> [Work instructions] Output the entries below word for word, stopping once the line containing "JustCasino (67, 1841)" is done, and omit each picture.

§ §

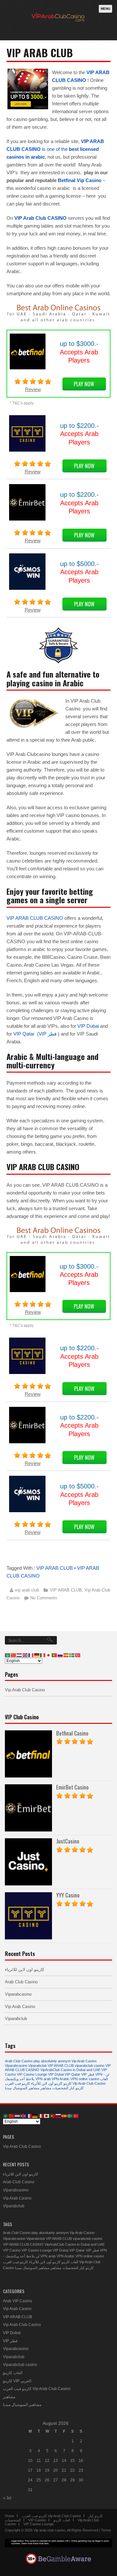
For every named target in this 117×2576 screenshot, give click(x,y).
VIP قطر (48, 1034)
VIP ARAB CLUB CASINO (34, 918)
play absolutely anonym (52, 2061)
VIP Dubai (88, 1026)
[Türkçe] (78, 1655)
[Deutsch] (37, 1655)
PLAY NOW (84, 384)
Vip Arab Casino (20, 2006)
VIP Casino (11, 2250)
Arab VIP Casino (17, 2301)
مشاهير (45, 2088)
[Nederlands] (19, 1655)
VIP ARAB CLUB (54, 1568)
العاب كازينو (69, 2262)
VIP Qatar (23, 1034)
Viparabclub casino (20, 2364)
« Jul (7, 2498)
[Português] (55, 1655)
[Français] (31, 1655)
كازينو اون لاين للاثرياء (24, 1969)
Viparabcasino (18, 1994)
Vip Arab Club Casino (25, 1689)
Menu (105, 8)
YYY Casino (68, 1895)
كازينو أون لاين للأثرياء (46, 2083)
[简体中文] (14, 1655)
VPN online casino (85, 2079)
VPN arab (43, 2079)
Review (33, 389)
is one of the (55, 149)
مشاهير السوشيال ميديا (22, 2088)
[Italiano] (43, 1655)
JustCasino (67, 1841)
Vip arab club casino (49, 2530)
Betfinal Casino (72, 1733)
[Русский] (60, 1655)
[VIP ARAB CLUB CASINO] (57, 27)
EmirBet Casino (72, 1787)
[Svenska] (72, 1655)
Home (9, 2516)
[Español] (66, 1655)
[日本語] (49, 1655)
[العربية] (8, 1655)
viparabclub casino (89, 2065)
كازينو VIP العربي (17, 2381)
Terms (106, 2530)
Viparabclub (16, 2018)
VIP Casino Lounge (32, 2074)
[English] (25, 1655)
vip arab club (27, 1590)
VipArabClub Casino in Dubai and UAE (70, 2070)
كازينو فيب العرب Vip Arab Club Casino (37, 2388)
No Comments (43, 1597)
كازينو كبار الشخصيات (68, 2088)
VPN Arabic (61, 2079)
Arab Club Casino (21, 1981)
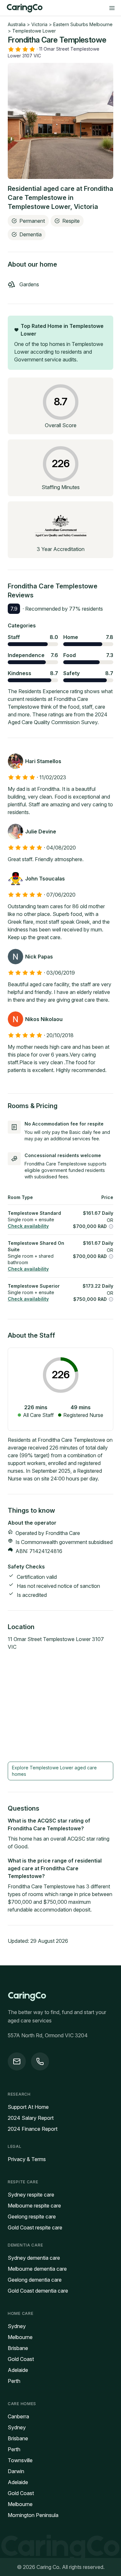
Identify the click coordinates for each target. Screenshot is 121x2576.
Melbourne (20, 2337)
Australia (16, 24)
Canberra (18, 2416)
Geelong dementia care (35, 2279)
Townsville (20, 2460)
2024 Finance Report (32, 2129)
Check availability (28, 1226)
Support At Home (28, 2107)
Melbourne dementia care (37, 2269)
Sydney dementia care (34, 2258)
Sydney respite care (31, 2194)
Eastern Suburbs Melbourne (83, 24)
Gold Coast (21, 2359)
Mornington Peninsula (33, 2515)
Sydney (17, 2326)
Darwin (16, 2471)
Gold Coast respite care (35, 2227)
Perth (14, 2381)
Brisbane (18, 2348)
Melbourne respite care (34, 2205)
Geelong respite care (32, 2216)
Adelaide (18, 2370)
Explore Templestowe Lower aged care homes (54, 1771)
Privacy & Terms (27, 2159)
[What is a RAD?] (111, 1226)
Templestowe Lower (34, 31)
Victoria (39, 24)
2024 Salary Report (31, 2118)
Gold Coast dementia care (38, 2290)
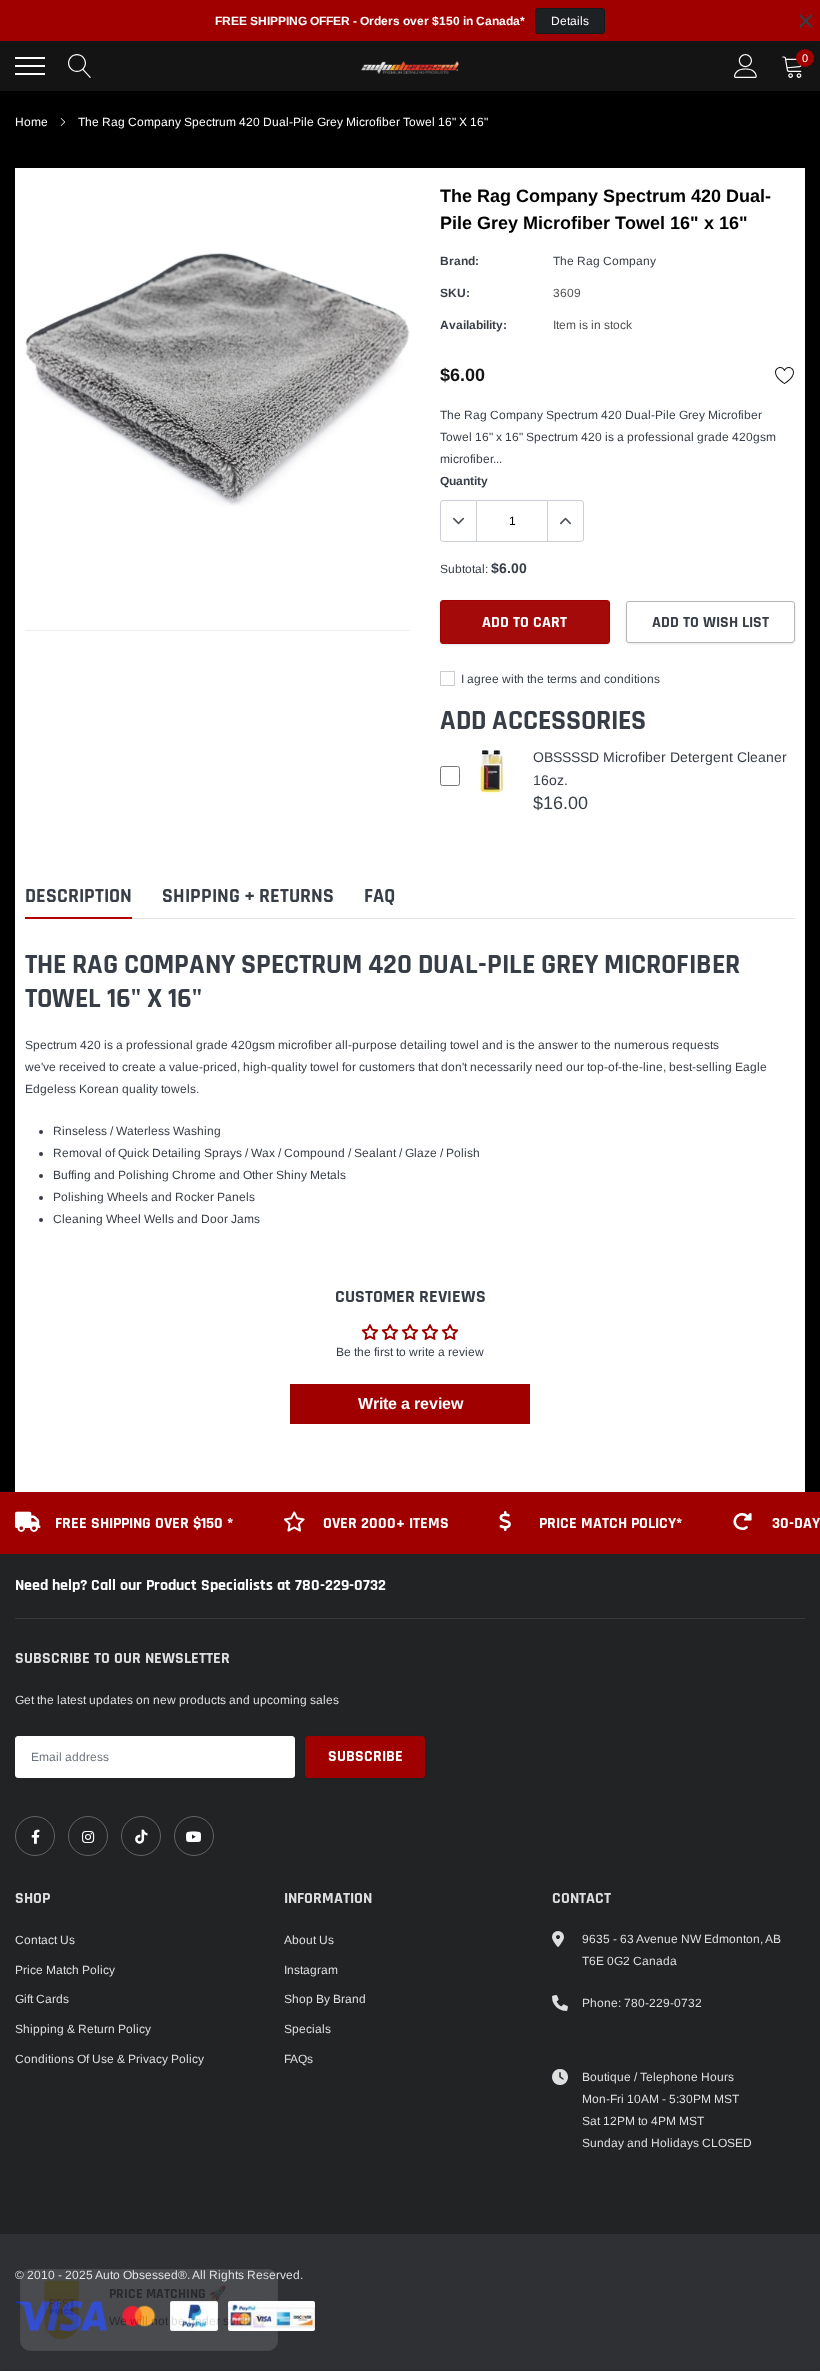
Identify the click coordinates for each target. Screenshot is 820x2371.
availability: (473, 325)
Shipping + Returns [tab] (248, 896)
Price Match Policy (65, 1970)
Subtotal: (464, 569)
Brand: (459, 261)
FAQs (298, 2059)
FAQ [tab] (379, 896)
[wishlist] (785, 375)
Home (31, 122)
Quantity (464, 481)
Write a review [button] (410, 1403)
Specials (307, 2029)
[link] (35, 1836)
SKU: (455, 293)
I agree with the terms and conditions (559, 679)
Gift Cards (42, 1999)
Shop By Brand (325, 1999)
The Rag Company (604, 261)
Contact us (45, 1940)
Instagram (311, 1970)
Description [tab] (78, 896)
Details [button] (570, 21)
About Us (309, 1940)
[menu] (30, 66)
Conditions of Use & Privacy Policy (109, 2059)
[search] (80, 66)
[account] (746, 66)
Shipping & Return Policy (83, 2029)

§ §

> [Answer box]
For every named target in this 117×2576 screenshot, give click(x,y).
VIP قطر (48, 1034)
VIP ARAB CLUB CASINO (34, 918)
play absolutely anonym (52, 2061)
VIP Dubai (88, 1026)
[Türkçe] (78, 1655)
[Deutsch] (37, 1655)
PLAY NOW (84, 384)
Vip Arab Casino (20, 2006)
VIP Casino (11, 2250)
Arab VIP Casino (17, 2301)
مشاهير (45, 2088)
[Nederlands] (19, 1655)
VIP ARAB CLUB (54, 1568)
العاب كازينو (69, 2262)
VIP Qatar (23, 1034)
Viparabclub casino (20, 2364)
« Jul (7, 2498)
[Português] (55, 1655)
[Français] (31, 1655)
كازينو اون لاين للاثرياء (24, 1969)
Viparabcasino (18, 1994)
Vip Arab Club Casino (25, 1689)
Menu (105, 8)
YYY Casino (68, 1895)
كازينو أون لاين للأثرياء (46, 2083)
[简体中文] (14, 1655)
VPN online casino (85, 2079)
VPN arab (43, 2079)
Review (33, 389)
is one of the (55, 149)
مشاهير السوشيال ميديا (22, 2088)
[Italiano] (43, 1655)
JustCasino (67, 1841)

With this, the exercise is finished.